PROBLEM TO WORK ON -
Of the lines listed below, return exactly those that run from the line containing "Given: Switch map to satellite thumbnail view" through the line containing "Toggle the menu", both included.

Segment Start: LISTED RECORDS

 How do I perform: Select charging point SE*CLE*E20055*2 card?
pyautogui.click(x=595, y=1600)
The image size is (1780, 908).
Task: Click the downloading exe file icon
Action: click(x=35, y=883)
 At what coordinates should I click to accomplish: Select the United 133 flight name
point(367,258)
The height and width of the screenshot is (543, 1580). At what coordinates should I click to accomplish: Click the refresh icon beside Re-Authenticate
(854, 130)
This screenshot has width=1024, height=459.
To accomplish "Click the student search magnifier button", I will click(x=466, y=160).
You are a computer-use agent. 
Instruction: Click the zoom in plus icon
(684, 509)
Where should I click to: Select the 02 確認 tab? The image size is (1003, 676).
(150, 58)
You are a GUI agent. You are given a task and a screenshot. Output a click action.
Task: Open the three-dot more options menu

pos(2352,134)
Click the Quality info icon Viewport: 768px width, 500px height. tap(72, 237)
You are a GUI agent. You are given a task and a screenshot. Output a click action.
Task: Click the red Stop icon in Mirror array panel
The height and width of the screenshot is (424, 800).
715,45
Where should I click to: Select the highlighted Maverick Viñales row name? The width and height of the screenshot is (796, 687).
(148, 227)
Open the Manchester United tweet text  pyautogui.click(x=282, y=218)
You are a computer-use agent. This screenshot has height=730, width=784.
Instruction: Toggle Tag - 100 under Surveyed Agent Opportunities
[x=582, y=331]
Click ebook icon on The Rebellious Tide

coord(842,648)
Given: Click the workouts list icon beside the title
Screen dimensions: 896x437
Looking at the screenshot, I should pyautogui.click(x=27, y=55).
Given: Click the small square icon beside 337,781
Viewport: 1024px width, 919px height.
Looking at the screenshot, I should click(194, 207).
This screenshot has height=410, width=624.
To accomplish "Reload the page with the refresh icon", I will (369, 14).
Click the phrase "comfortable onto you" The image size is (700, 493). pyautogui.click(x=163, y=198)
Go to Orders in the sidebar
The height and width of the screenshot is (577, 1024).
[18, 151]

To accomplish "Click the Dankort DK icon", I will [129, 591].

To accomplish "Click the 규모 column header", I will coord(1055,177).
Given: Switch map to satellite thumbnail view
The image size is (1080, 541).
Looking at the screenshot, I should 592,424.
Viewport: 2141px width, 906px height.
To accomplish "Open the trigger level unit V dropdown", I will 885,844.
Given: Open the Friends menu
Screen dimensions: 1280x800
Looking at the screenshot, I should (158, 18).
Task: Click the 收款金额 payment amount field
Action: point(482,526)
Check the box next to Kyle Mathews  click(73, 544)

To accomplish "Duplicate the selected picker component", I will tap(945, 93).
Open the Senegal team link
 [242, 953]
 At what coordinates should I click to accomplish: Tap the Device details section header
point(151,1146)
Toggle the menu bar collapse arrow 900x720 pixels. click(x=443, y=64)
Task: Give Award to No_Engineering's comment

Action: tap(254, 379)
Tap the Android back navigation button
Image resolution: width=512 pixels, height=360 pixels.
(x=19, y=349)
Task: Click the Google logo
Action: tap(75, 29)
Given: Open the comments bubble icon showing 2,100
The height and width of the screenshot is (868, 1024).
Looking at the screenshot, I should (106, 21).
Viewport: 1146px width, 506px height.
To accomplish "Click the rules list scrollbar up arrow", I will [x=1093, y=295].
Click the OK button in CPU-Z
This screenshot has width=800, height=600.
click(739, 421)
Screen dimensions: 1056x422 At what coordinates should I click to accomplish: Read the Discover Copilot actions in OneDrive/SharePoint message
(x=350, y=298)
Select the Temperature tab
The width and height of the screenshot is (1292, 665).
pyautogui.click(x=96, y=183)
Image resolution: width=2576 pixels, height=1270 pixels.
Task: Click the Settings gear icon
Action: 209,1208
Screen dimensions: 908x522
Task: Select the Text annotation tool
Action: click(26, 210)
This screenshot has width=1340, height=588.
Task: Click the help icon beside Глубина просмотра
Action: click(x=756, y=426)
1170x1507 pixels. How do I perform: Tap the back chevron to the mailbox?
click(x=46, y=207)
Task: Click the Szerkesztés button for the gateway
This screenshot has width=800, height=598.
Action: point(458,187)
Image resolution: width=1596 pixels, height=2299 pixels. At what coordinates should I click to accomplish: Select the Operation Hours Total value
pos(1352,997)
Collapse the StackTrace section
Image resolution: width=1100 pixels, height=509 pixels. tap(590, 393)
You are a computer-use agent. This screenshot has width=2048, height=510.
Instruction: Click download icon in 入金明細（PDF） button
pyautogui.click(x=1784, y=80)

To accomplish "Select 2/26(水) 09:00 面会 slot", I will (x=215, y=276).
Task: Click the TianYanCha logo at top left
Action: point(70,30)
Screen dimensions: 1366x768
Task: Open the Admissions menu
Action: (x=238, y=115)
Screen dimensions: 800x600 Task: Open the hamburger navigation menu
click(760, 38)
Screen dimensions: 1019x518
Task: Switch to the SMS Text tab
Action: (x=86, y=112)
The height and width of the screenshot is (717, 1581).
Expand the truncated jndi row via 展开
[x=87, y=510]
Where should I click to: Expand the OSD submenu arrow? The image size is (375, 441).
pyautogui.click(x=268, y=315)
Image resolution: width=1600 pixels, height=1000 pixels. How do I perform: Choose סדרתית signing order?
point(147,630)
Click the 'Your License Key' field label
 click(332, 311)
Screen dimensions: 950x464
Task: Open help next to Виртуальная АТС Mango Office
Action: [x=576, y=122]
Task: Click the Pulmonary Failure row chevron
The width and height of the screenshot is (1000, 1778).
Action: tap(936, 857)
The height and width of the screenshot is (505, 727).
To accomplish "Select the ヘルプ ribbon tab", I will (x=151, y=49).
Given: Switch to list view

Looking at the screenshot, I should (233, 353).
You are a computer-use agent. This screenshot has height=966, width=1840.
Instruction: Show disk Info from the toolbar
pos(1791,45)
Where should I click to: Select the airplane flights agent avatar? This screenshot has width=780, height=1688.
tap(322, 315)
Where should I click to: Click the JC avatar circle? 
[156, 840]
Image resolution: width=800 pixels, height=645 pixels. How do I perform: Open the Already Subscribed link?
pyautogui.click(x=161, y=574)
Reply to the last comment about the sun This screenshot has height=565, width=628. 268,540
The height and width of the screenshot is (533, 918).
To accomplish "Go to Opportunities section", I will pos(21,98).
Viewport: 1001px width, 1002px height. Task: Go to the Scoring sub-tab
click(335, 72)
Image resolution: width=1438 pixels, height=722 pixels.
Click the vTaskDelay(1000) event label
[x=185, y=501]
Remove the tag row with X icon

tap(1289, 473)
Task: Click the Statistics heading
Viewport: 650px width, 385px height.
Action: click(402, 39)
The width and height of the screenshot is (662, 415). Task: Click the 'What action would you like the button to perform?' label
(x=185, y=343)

Segment End: LISTED RECORDS

RESPONSE TO THIS EXERCISE -
Given: Switch map to satellite thumbnail view
The image size is (1080, 541).
Looking at the screenshot, I should 592,424.
Viewport: 2141px width, 906px height.
To accomplish "Open the trigger level unit V dropdown", I will 885,844.
Given: Open the Friends menu
Screen dimensions: 1280x800
Looking at the screenshot, I should (158, 18).
Task: Click the 收款金额 payment amount field
Action: point(482,526)
Check the box next to Kyle Mathews  click(73, 544)

To accomplish "Duplicate the selected picker component", I will tap(945, 93).
Open the Senegal team link
 [242, 953]
 At what coordinates should I click to accomplish: Tap the Device details section header
point(151,1146)
Toggle the menu bar collapse arrow 900x720 pixels. click(x=443, y=64)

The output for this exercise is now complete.